Into the rebel capital, thus stricken and laid waste, came President Lincoln on the morning of April 4. Never in the history of the world has the head of a mighty nation and the conqueror of a great rebellion entered the captured chief city of the insurgents in such humbleness and simplicity. He had gone two weeks before to City Point for a visit to General Grant, and to his son, Captain Robert Lincoln, who was serving on Grant's staff. Making his home on the steamer that brought him, and enjoying what was probably the most restful and satisfactory holiday in which he had been able to indulge during his whole presidential service, he had visited the various camps of the great army, in company with the General, cheered everywhere by the loving greetings of the soldiers. He had met Sherman when that commander hurried up fresh from his victorious march from Atlanta; and after Grant had started on his final pursuit of Lee the President still lingered. It was at City Point that the news came to him of the fall of Richmond.
Between the receipt of this news and the following forenoon, before any information of the great fire had reached them, a visit to the rebel capital was arranged for the President and Rear Admiral Porter. Ample precautions for their safety were taken at the start. The President went in his own steamer, the River Queen, with her escort, the Bat, and a tug used at City Point in landing from the steamer. Admiral Porter went in his flagship; while a transport carried a small cavalry escort, as well as ambulances for the party. Barriers in the river soon made it impossible to proceed in this fashion, and one unforeseen accident after another rendered it necessary to leave behind the larger and even the smaller boats; until finally the party went on in the Admiral's barge rowed by twelve sailors, without escort of any kind. In this manner the President made his entry into Richmond, landing near Libby Prison. As the party stepped ashore they found a guide among the contrabands who quickly crowded the streets, for the possible coming of the President had already been noised through the city. Ten of the sailors armed with carbines were formed as a guard, six in front, and four in rear, and between them the President and Admiral Porter, with the three officers who accompanied them, walked the long distance, perhaps a mile and a half, to the centre of the town.

▶ **Given data**:
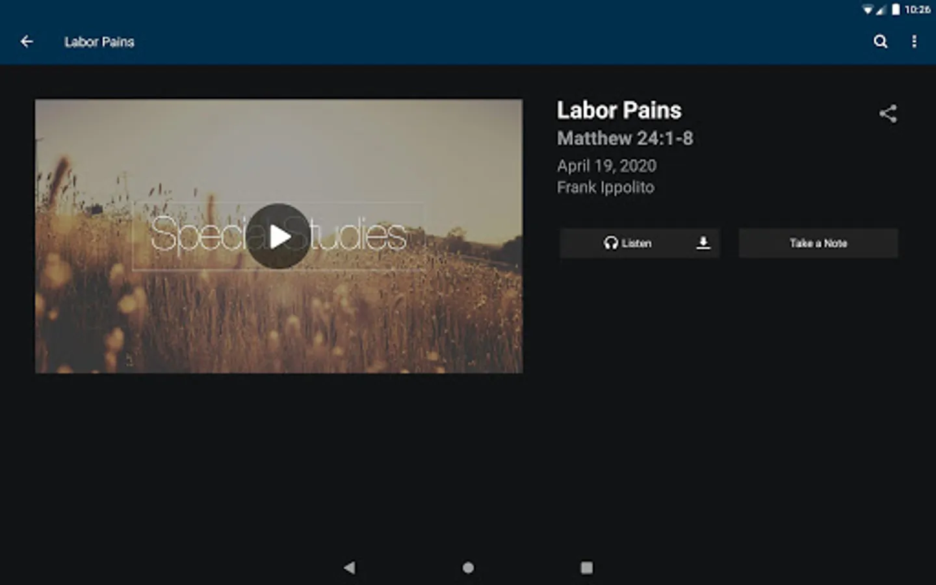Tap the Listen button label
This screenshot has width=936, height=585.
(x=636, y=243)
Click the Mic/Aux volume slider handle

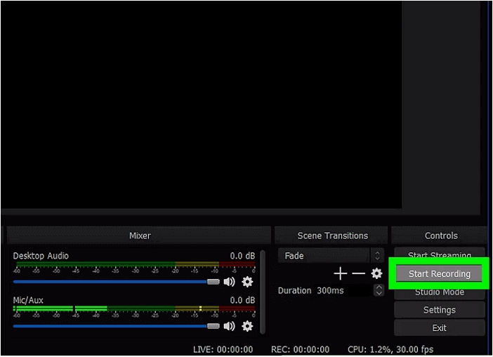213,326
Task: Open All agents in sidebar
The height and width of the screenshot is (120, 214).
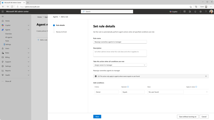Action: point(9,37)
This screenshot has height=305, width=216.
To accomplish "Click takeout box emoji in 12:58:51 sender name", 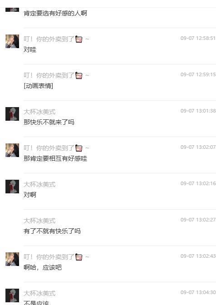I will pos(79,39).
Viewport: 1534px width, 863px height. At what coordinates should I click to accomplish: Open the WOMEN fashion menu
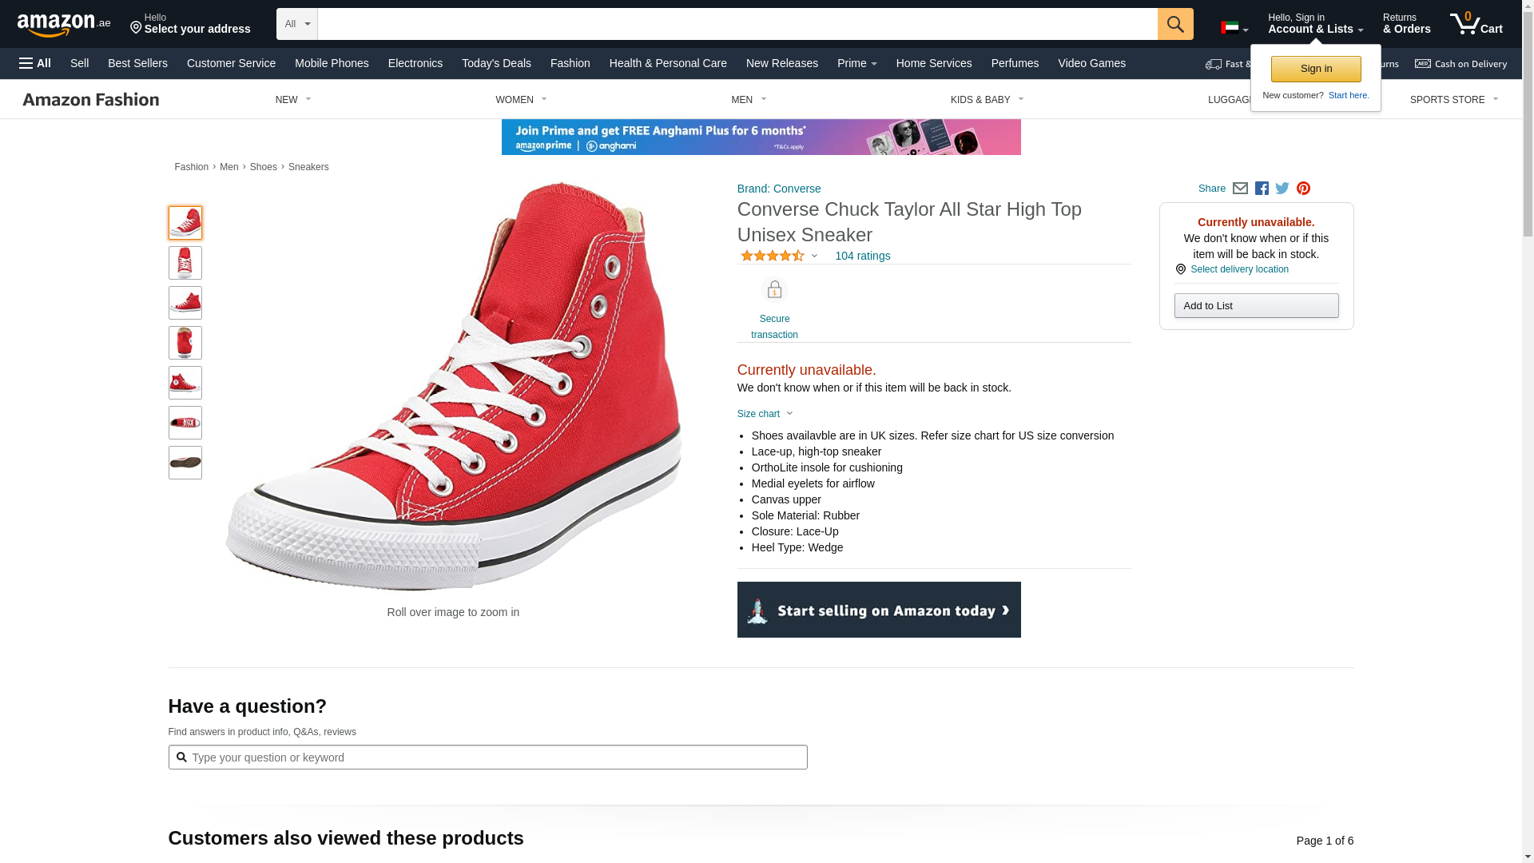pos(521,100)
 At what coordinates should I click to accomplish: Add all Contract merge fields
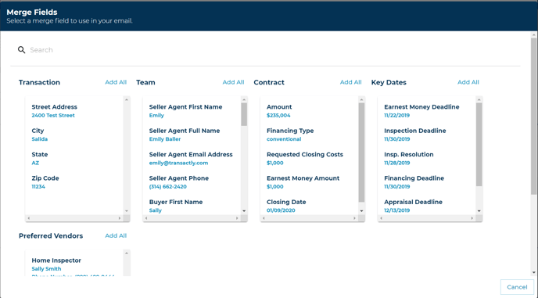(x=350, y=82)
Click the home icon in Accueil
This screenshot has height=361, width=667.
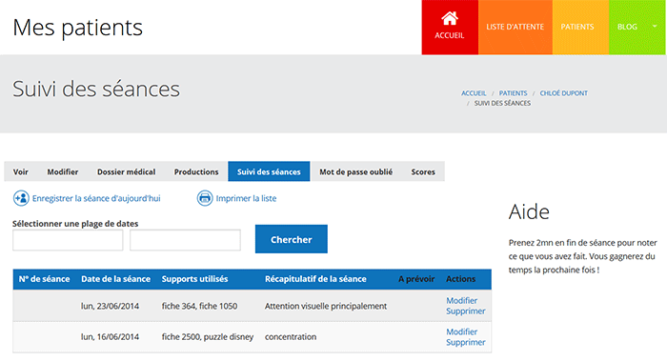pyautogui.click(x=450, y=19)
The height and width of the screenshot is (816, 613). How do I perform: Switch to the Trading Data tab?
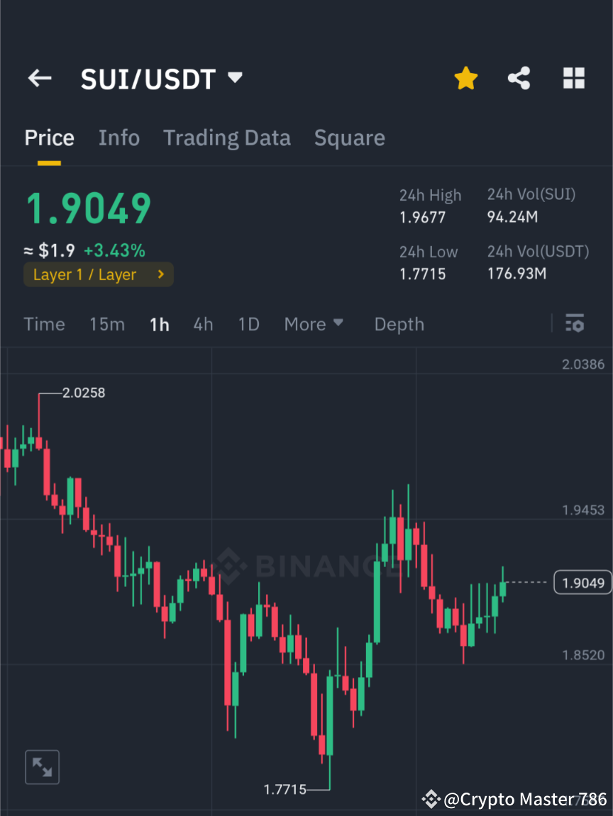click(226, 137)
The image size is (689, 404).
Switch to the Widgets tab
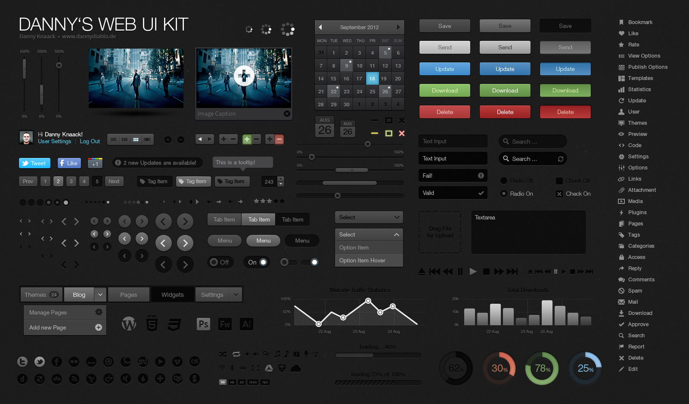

▶ **What the task asks**: Can you continue the account of President Lincoln's entry into Richmond, starting right after its last sentence?

▶ **Task response**:
Imagination can easily fill in the picture of a gradually increasing crowd, principally of negroes, following the little group of marines and officers with the tall form of the President in its centre; and, when they learned that it was indeed "Massa Lincum," expressing their joy and gratitude in fervent blessings and in the deep emotional cries of the colored race. It is easy also to imagine the sharp anxiety of those who had the President's safety in their charge during this tiresome and even foolhardy march through a town still in flames, whose white inhabitants were sullenly resentful at best, and whose grief and anger might at any moment break out against the man they looked upon as the chief author of their misfortunes. No accident befell him. He reached General Weitzel's headquarters in safety, rested in the house Jefferson Davis had occupied while President of the Confederacy; and after a day of sightseeing returned to his steamer and to Washington, there to be stricken down by an assassin's bullet, literally "in the house of his friends."